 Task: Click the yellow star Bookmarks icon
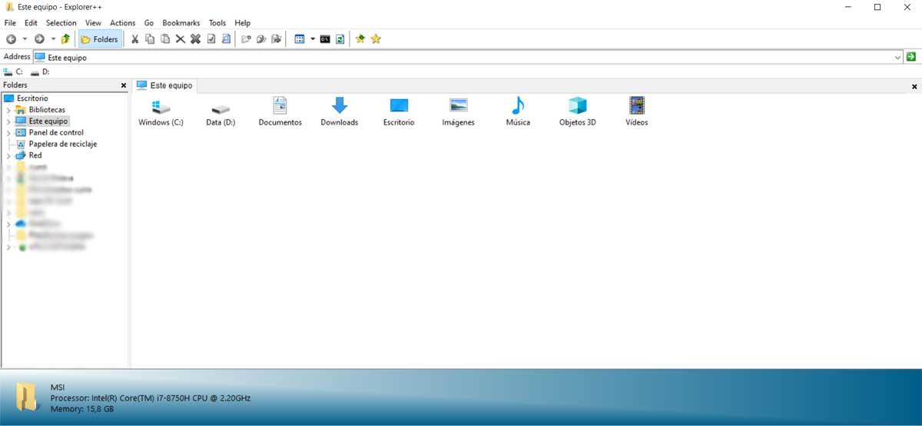pyautogui.click(x=376, y=38)
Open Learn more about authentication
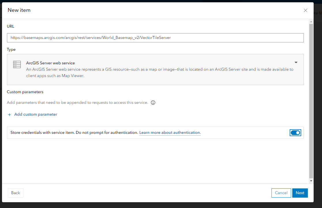 click(170, 132)
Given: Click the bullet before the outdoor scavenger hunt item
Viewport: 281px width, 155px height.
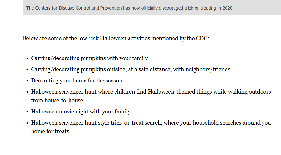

++++++++++

* [What to produce]: Reproduce each entry precisely, dropping only the pictures.

* [Reply]:
 Task: Click the yellow star Bookmarks icon
pyautogui.click(x=376, y=38)
Open Learn more about authentication
 click(170, 132)
Given: Click the bullet before the outdoor scavenger hunt item
Viewport: 281px width, 155px height.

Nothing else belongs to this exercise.